New York's wackiest Chinese restaurant is back and better than ever.
Over the last year, Danny Bowien lived through a nightmare that very few chefs have had to endure. At top of his game with one of the most popular restaurants in New York, Bowien was forced to abruptly close his Lower East Side outpost of Mission Chinese Food after a mouse infestation forced the Health Department to drop the hammer. Instead of doing battle with his unwanted neighbors, Bowien, whose first Mission Chinese in his native San Francisco made him a star, abandoned ship and instead focused on Mission Cantina up the block, leaving New Yorkers to wonder if they'd ever taste his Kung Pao Pastrami again.
That question was officially answered last weekend when Bowien—who opened a Mission Chinese pop-up over the summer—opened his new permanent Mission Chinese location at 171 East Broadway in the old Rosette space. By all accounts the 32-year-old chef has not messed with success—waits at the old Mission Chinese often ran longer than two hours--bringing back old favorites like his thrice-cooked bacon and salt cod fried rice—but according to a friend who was there on night two, there are some significant changes, like a wood fire oven that's making...pizzas. Here's their take on the new space, the new menu, and the new beginning.
How is this different from the old mission chinese (assuming you've been there)? I can't speak to the difference between the old nyc Mission Chinese because I never made it there but in comparison to the San Fran Mission Chinese it's definitely elevated. From what I know of the previous NYC Mission Chinese (from what my BF has told me) this one is fancier and probably three times the size. Plus there's a new and killer cocktail menu.
Does the restaurant seem fancier than before? From what I know yes. The menu has expanded a bit. All the old favorites are there but with some new additions. Market Price gems like 6 crab legs for 32$ and a pizza which I'm guessing is made in the wood burning pizza oven in the front kitchen that is open to the front bar.
Is this still the same Mission Chinese everyone knows and loves or is it different? I would say it's had a pimp my ride-like transformation. It still has the soul you know and love but now you can indulge in a mind blowing high-end cocktail while sitting in a stunning space with exposed original brick arches that look down onto a lower level bar with a silver emergency room blanket wall installation that crawls up the ceiling. The juxtaposition of high-end and straight up is there and the hipster grit is gone.
How big is it? Did you have to wait long for a table? We had a happy accident noticing that the Mission Chinese instagram had posted the reopening the previous night. We were in the area and walked by at 5:20pm and there was a small line of about 10 people waiting for the restaurant to open it's doors for 5:30pm. At just after 5:30pm they opened the doors and sat us all right away. When we were leaving there was a collection of people waiting in the front bar for tables.

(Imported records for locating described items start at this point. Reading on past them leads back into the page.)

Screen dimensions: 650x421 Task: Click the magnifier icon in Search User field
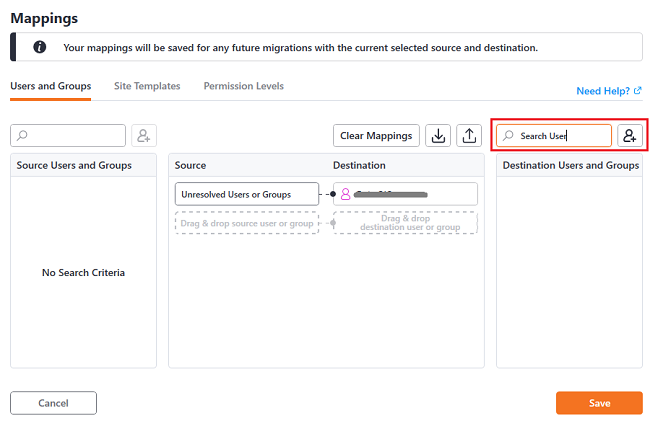(x=510, y=136)
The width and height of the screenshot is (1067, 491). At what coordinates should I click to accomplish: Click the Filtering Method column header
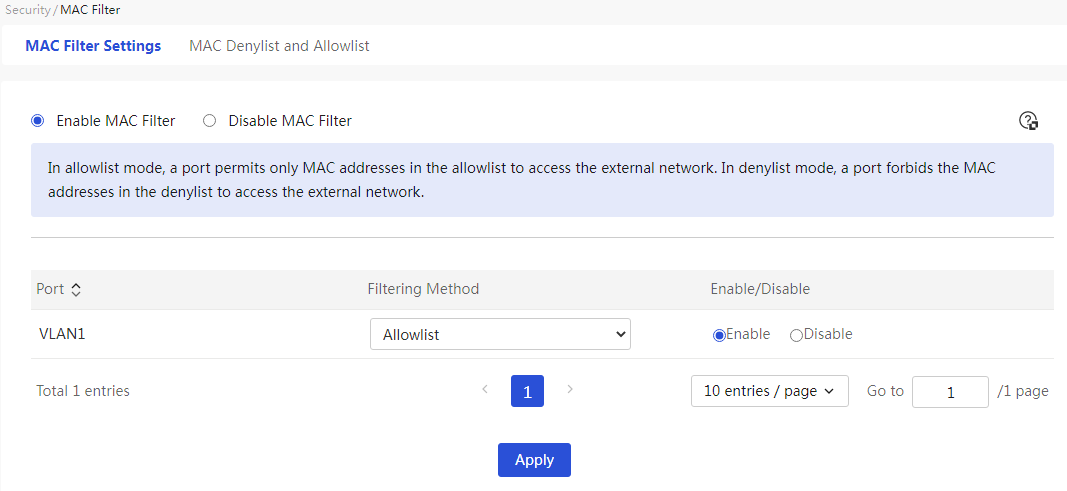tap(423, 289)
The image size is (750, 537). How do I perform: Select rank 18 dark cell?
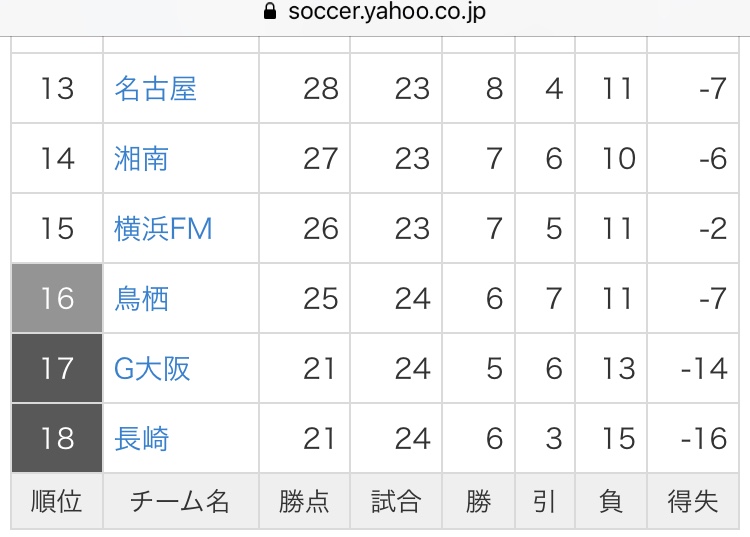(57, 439)
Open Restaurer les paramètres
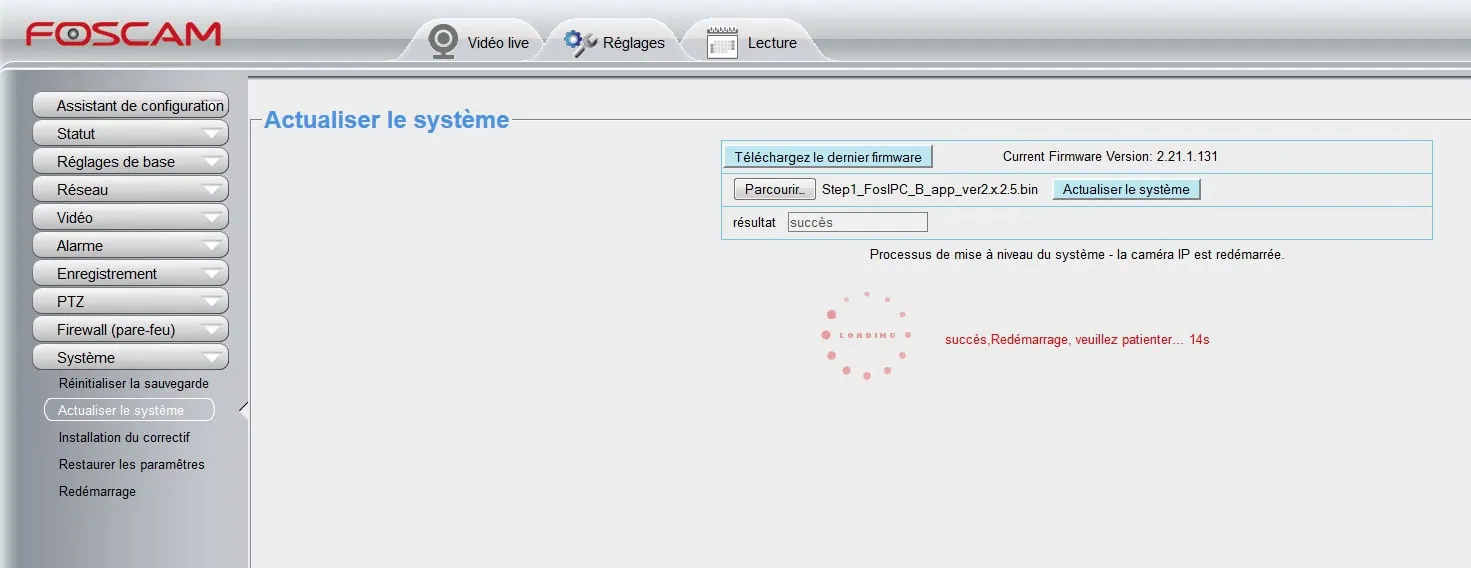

The space is made up of a front bar area that has a middle patrician and lots of stools as well as a small front sitting area. The main dining space probably seats 50 or 60 people. There is also a downstairs bar with stools and plenty of standing area that looks like it would be full with 40 people. I happened to notice a sign when we first entered that said maximum capacity 150 patrons.
How would you describe the atmosphere? Old New York high-end Chinese restaurant with a smear of Brooklyn nostalgia and and a dash of contemporary art quirk. Spectacular lighting. The level of light is exactly right and the hue is warm without a distorted sway of too much red, magenta or yellow. Most of the fixtures were small brass and minimal geometric forms. The table cloths on the middle round table and the cloth napkins throughout the restaurant are China Chalet pink, that baby pink that is iconic Chinese restaurant. Some of the staff had aprons in that same light pink. The music was good, not great, and could have been louder. It weaved in and out from Fleetwood Mac's Gypsy to O.T Genasis' CoCo (I shit you not that transition occurred).
What were some of the new/standout dishes? The pizza. We didn't order it but our dining neighbor did. It's personal sized and I'm pretty sure it was made in the front room wood burring oven. The menu can be found here. Danny Bowien brought the pizza out himself and said that "They were really proud" of that dish in particular.